EXERCISE DETAILS:
List every line in the records below that contains the word "layer", copying each line in full.

RECORDS TO PROCESS:
────

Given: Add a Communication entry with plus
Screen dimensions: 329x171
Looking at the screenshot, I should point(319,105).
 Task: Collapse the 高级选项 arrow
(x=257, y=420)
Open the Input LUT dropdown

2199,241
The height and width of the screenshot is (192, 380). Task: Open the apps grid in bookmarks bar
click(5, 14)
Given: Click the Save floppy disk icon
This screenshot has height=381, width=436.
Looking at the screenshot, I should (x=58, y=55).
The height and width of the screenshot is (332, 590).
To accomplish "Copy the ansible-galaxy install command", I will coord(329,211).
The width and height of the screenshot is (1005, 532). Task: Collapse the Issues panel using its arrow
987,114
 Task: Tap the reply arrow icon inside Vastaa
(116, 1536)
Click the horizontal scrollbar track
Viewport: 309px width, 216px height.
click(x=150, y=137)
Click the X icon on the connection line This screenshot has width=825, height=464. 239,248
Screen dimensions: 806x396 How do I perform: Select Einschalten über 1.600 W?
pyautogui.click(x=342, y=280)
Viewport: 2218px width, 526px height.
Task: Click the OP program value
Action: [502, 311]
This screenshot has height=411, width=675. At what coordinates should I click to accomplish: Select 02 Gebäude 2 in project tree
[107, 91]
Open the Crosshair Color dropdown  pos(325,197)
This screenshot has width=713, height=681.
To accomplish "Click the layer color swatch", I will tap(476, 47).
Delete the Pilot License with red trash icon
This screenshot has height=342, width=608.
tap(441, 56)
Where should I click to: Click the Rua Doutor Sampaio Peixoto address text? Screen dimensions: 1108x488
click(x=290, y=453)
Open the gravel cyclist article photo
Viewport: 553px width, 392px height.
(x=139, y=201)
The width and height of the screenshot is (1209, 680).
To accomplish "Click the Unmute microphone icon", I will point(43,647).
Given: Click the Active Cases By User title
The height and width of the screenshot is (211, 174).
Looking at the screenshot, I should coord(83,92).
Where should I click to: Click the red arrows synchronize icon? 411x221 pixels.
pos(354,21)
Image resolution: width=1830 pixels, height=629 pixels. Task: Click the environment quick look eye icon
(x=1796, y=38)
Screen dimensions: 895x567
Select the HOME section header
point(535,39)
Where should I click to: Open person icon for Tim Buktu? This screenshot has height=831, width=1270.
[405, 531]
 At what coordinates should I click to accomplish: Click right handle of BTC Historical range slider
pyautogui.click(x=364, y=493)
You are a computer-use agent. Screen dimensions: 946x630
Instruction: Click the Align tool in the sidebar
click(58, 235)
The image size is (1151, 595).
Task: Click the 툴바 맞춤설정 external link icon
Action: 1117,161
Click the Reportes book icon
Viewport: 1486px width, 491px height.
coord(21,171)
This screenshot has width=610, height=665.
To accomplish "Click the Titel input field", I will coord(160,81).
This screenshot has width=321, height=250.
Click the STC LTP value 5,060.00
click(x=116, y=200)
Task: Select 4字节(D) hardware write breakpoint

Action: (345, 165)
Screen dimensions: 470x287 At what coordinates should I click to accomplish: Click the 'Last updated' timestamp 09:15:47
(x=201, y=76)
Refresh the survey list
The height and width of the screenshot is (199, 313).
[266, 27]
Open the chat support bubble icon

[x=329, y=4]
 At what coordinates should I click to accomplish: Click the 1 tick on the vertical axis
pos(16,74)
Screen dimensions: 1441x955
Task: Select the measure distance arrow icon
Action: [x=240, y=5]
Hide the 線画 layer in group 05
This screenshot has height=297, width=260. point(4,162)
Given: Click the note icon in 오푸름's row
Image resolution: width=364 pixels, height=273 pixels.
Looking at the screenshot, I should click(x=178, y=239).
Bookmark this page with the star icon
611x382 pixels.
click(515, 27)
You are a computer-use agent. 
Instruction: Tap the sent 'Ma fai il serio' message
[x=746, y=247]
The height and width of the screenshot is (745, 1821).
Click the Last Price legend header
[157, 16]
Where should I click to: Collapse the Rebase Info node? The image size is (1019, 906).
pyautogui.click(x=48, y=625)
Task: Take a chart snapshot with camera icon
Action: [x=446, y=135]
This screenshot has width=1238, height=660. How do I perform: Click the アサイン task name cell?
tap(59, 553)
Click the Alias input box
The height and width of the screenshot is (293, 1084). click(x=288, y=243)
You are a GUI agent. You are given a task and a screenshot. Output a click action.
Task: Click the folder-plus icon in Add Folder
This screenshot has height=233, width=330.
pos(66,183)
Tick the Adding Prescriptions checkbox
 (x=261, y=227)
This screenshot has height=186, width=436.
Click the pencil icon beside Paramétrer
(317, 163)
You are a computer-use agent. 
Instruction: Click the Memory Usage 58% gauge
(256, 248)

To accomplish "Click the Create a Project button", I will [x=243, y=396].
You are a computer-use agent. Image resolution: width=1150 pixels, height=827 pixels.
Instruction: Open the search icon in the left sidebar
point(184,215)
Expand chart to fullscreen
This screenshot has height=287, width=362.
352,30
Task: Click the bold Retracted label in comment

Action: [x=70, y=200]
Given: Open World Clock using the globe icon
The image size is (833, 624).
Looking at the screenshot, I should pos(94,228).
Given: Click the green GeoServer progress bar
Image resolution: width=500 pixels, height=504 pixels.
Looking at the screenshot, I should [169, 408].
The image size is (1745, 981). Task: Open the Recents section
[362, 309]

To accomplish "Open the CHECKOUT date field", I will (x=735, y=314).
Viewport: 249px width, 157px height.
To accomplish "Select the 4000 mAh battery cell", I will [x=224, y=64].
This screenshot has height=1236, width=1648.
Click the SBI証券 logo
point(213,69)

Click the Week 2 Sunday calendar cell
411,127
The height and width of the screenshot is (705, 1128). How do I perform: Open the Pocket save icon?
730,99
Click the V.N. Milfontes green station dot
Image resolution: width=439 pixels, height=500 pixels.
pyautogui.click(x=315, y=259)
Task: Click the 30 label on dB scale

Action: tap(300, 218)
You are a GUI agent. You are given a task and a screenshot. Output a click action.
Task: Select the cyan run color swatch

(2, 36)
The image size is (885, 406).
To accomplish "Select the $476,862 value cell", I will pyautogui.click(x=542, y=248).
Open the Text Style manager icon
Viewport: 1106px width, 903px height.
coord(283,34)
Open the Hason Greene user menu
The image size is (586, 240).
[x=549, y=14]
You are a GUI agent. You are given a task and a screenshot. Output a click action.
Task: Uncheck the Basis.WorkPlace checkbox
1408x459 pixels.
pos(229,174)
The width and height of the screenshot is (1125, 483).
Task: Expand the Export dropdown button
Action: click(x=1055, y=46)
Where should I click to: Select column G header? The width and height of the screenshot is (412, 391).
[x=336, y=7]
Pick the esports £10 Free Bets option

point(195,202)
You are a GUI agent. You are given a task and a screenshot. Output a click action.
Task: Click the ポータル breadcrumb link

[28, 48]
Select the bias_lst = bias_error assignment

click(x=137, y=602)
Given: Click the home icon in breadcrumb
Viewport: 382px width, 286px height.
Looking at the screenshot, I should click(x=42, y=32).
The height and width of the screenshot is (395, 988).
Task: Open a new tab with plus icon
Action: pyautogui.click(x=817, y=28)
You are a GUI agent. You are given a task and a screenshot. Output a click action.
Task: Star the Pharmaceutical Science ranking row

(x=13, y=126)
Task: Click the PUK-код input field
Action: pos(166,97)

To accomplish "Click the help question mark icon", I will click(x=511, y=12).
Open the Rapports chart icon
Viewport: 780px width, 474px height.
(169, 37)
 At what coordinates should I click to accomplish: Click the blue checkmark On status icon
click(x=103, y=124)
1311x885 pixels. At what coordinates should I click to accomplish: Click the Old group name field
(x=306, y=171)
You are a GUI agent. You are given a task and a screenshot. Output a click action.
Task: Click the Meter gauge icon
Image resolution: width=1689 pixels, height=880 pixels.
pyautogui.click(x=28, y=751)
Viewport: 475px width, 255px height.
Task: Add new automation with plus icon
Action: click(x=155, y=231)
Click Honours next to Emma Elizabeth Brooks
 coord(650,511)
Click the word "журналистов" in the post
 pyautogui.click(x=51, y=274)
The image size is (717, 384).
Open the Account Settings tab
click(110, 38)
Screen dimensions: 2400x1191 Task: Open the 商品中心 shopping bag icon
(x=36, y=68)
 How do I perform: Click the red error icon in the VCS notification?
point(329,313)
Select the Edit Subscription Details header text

────

EXERCISE RESPONSE:
To accomplish "Click the layer color swatch", I will tap(476, 47).
Hide the 線画 layer in group 05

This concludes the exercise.